The importance of Google Secure Access
Recently Google has made available a beta version of Google Secure Access. The service is not officially launched yet, but you can access it here and then at the bottom o the page there is a link to download the installer. When first I saw it, I was blown away by how simple and smart this move was.
So let's have a look at what this service delivers and what is the possible overall impact.

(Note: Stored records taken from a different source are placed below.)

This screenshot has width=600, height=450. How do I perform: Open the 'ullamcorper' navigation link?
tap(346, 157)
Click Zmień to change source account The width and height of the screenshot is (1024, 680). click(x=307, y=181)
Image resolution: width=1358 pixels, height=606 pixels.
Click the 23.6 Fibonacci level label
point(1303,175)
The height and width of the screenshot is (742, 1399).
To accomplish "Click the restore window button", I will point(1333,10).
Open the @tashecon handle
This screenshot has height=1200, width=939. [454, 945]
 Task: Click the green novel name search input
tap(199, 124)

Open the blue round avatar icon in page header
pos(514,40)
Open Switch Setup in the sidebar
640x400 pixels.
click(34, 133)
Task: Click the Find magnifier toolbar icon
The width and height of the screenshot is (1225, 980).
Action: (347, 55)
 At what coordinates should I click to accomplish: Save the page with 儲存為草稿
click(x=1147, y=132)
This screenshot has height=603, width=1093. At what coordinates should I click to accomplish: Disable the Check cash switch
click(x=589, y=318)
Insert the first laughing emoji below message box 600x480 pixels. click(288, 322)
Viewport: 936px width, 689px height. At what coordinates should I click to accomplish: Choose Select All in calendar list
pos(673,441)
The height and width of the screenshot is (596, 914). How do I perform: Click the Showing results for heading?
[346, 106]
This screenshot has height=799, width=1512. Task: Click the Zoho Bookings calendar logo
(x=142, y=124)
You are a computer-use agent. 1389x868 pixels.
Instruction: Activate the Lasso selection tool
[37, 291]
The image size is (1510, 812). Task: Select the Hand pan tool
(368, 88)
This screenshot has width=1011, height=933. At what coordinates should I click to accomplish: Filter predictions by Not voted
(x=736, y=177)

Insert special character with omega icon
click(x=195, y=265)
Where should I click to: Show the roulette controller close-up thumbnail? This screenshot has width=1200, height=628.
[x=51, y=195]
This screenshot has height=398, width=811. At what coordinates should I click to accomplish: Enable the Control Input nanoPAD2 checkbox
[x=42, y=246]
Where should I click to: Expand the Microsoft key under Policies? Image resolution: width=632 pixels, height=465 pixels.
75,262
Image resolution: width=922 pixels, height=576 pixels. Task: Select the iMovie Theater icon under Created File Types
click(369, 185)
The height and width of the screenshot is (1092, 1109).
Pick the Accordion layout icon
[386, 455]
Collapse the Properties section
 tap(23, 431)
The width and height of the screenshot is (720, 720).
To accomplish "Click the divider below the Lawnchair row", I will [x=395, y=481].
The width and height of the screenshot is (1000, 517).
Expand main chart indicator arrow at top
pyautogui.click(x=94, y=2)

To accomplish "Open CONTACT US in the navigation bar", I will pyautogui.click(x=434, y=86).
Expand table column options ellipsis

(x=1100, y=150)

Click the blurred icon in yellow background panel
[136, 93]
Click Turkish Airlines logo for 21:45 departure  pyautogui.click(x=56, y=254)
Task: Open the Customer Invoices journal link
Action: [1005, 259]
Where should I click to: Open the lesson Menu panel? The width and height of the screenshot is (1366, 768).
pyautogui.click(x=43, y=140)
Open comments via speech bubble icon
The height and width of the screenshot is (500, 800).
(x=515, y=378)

First, you probably know WiFi, the synonym of very convenient way to access the network. WiFi however is also a synonym of lack of security. Since the inception WiFi struggled with several approaches to secure the transmission channel. From 40-bit WEP, that was insecure by design, through various improvements like 128-bit WEP, WiFi still has been looked at as very unsafe way to connect. So while sitting in a hotel lobby or an airport lounge and browsing the current online issue of The New York Times has been a popular scenario, not many of us trusted hot spot networks enough to log on to their banks or brokers and check the account statuses, let alone conduct a transaction.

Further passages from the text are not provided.